> [WHAT THE EXERCISE ASKS]: Count the lines in the items below that contain the string "DAYS". Reply with the number alone.
_____
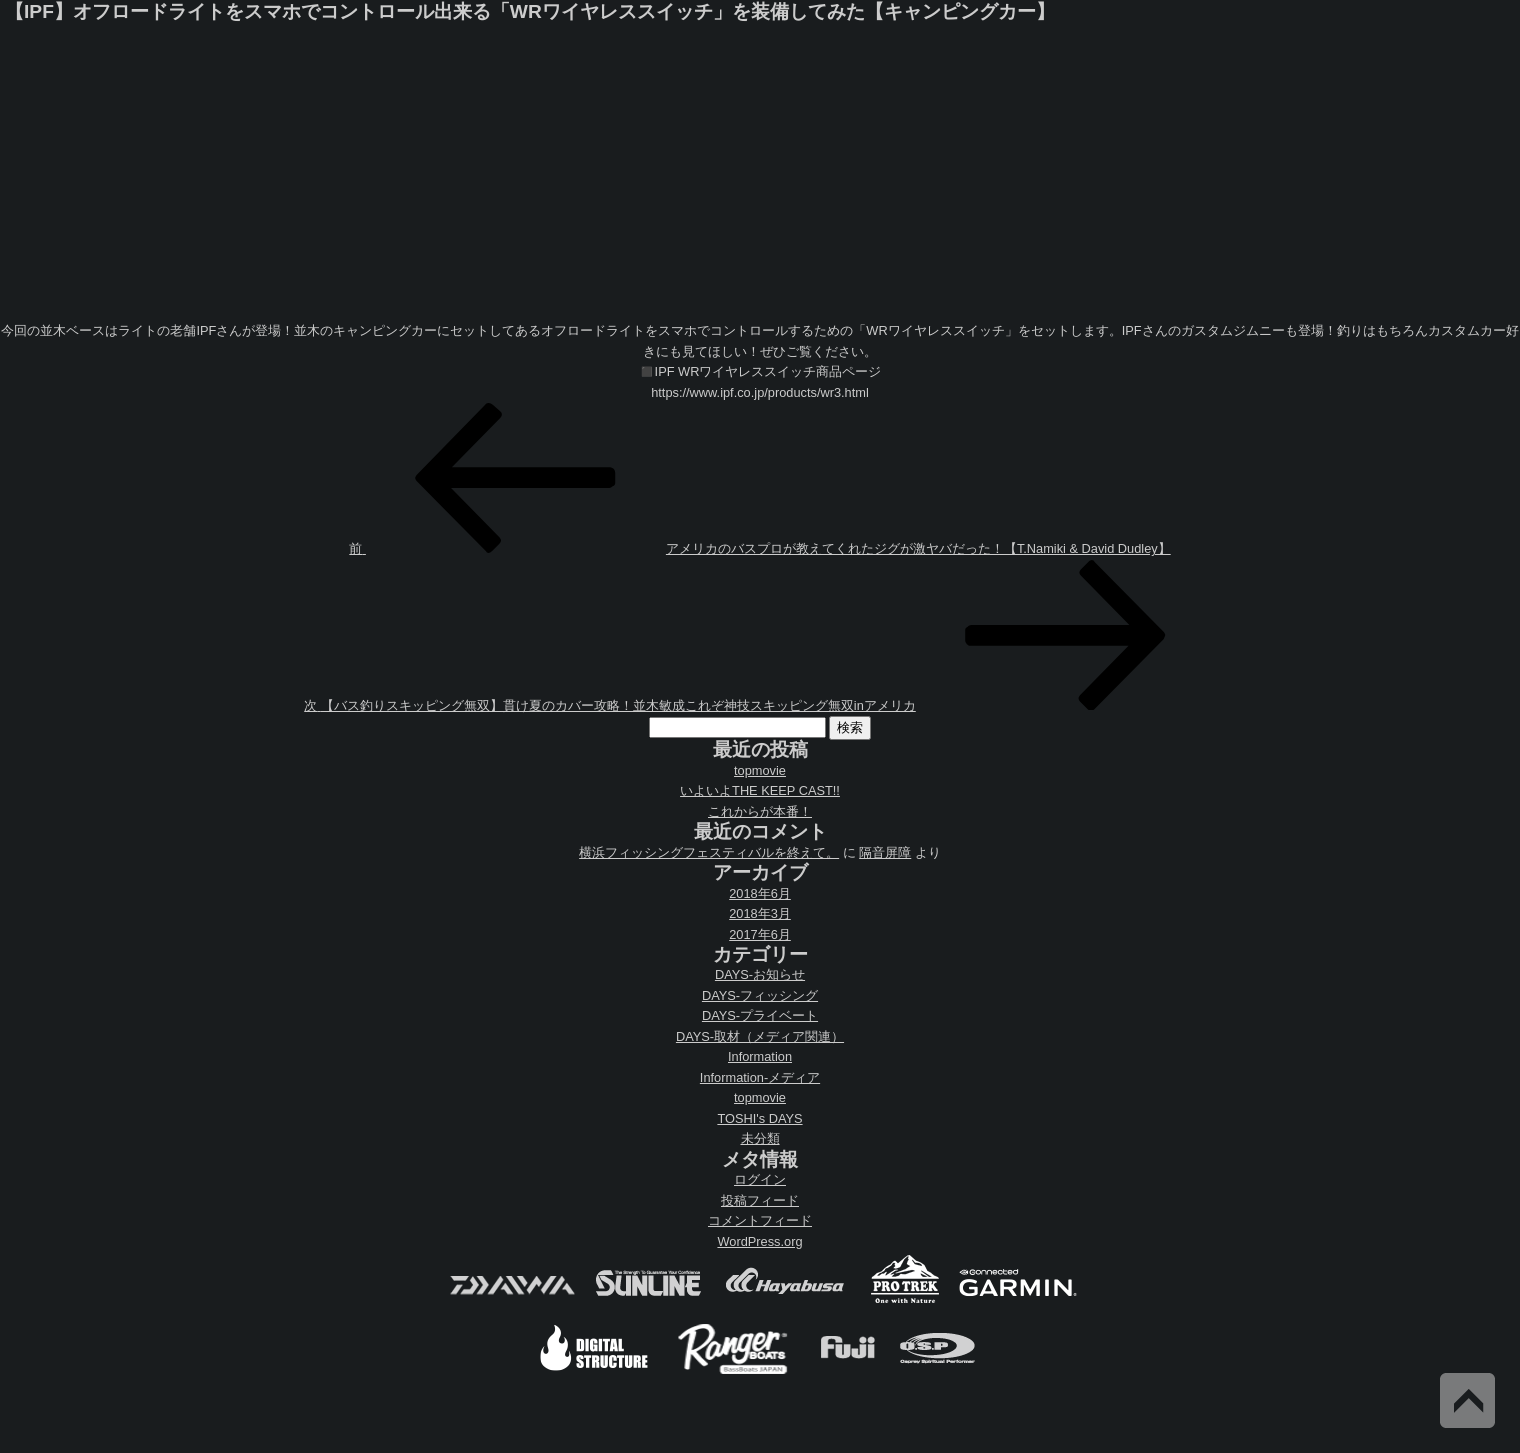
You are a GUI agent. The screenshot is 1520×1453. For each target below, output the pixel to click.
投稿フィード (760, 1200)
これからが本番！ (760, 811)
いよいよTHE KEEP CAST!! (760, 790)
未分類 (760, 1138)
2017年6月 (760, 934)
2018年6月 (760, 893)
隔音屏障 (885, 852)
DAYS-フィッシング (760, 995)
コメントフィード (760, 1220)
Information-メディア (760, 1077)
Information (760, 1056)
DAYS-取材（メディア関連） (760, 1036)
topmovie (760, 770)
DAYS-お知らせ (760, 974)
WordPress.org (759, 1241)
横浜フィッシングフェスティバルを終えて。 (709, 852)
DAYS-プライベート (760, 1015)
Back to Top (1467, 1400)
_____
> [COMPLETE ANSWER]: 4